A new company called Faira, founded by a guy who designed business models for eBay and Microsoft, wants to sell your home with less stress and fewer costs.
While they’re not promising to sell it in just three days, like some other companies, they are eliminating the standard 6% commission model and making the process more transparent.
However, they will still support sellers in ways real estate agents do by providing an MLS listing, syndication to listing sites such as Zillow and Redfin, professional photography, signage, open houses, and more.
Appraisal and Inspection Done First
In exchange, they ask for a $500 refundable deposit from the seller to ensure they’re serious about listing their home, seeing that Faira will be spending “thousands of dollars” on that inspection, appraisal, and title report.
Prospective buyers must also pony up a $500 refundable deposit if they wish to make an offer on a home listed on Faira, again, to ensure they’re serious and not just wasting everyone’s time.
Assuming their offer is accepted, they must pay 0.5% of the purchase price (non-refundable) within five business days to satisfy the Faira Platform fee, which is included in the price of the home.
Faira decided to get an inspection and appraisal done before listing the home to determine the right sales price of the property and also eliminate the likelihood of a buyer asking for a price cut after their inspection finds something unfavorable.
The appraisal actually isn’t shared with the buyers. Instead, the seller can utilize it to set their listing price.
However, once a buyer makes an offer, there is a Faira Appraisal Guarantee that kicks in if the mortgage is denied due to a low appraisal.

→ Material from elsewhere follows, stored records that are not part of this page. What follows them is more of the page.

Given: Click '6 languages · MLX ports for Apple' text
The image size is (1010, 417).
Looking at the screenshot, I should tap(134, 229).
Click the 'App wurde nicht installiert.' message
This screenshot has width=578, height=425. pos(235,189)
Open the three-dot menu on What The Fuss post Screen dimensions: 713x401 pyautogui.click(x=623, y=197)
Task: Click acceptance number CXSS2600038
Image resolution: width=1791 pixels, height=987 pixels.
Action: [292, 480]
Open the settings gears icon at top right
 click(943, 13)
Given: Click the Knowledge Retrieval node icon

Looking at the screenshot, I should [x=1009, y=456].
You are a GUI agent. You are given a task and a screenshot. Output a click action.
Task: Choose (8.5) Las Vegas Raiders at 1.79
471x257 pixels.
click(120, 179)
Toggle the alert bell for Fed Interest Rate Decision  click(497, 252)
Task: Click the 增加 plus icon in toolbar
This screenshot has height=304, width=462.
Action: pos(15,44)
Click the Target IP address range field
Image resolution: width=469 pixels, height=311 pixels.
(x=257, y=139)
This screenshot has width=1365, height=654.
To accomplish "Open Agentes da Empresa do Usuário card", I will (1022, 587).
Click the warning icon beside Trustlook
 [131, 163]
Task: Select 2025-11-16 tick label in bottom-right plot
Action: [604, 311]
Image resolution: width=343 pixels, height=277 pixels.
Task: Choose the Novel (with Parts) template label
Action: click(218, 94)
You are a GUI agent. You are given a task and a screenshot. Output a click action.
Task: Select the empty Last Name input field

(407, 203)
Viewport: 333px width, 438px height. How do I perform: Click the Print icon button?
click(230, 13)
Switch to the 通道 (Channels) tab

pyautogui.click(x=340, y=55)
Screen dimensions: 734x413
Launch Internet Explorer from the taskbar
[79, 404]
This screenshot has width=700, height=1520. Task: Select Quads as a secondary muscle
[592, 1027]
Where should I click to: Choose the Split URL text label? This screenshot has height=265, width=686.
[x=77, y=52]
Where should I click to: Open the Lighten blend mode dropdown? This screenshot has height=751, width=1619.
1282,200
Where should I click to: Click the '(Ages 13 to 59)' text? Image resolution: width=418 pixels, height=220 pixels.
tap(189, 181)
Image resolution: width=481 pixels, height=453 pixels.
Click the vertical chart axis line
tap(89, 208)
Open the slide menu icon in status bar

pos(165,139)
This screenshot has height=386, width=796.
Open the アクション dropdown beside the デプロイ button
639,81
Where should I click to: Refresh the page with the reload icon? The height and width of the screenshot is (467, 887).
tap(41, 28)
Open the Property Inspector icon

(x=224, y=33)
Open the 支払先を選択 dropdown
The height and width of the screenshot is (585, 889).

How to Make Offers on Faira
When it comes to making an offer on Faira, the buyer can set a maximum price, which is kept confidential and not shared with other potential purchasers or the seller.
Additionally, the maximum purchase amount is only used if other sellers bid it up to that amount, and there is an escalation amount of $1,000.
This is similar to how eBay works, which the founder seems to be basing this new service on.
Let’s assume a home is listed on Faira for $500,000.
If one buyer sets a maximum price of $500,000 and another has a maximum price of $550,000, the sales price would actually only be $501,000.
Or if there’s only one offer with a maximum bid of $550,000 and the sales price is $500,000, the offer would drop to $500,000 (the list price) by default.
This saves the top bidder from spending too much on the property, but also means the seller is potentially shortchanged in the process.
So clearly there’s a bit of risk on both sides of the negotiating table, though that advance appraisal is meant to save the seller from listing too low I suppose.
Faira Wants to Sell Zillow CEO’s Home
For the record, Faira still appears to be in beta mode – they are “only accepting a few homes at a time,” while they fine-tune the process. However, you can still apply. I only saw a handful when I visited the site.
Interestingly, they actually offered to sell Zillow CEO Spencer Rascoff’s Seattle area investment property.
As a marketing gimmick, Faira CEO Kamal Jain wrote an open letter to Rascoff, claiming his company would be able to sell the home for less commission and without additional price cuts.
The property, which has been languishing on the market since early July, has seen its listing price slashed twice, from $1,295,000 originally to $1,199,000 today.
Kamal is guaranteeing the $1,199,000 sales price if he lists it on Faira or the next $50,000 price cut will be on them.
Of course, it’s all a bunch of nonsense because there’s no way Rascoff would ever list his home on a competing service.
Faira Offer Assist
Recently, the company launched “Faira Offer Assist” to those who find a home without the help of a buyer’s agent.
Faira will give these home buyers the full agent commission (typically 3%) at closing that would otherwise go to the agent representing the buyer.
So on a $300,000 home purchase we’re talking $9,000 potentially. However, there is a 0.5% fee for participation in this program, so my assumption is you actually only receive 2.5% back at best.
Faira also seems to want to make offers without inspection contingencies, which seems a bit odd to me (and potentially risky), and also mentions the idea of waiving financing contingencies.
Generally, waiving contingencies isn’t smart unless you’re a very savvy buyer who knows exactly what you’re getting into.
But getting the real estate agent’s commission sure sounds nice.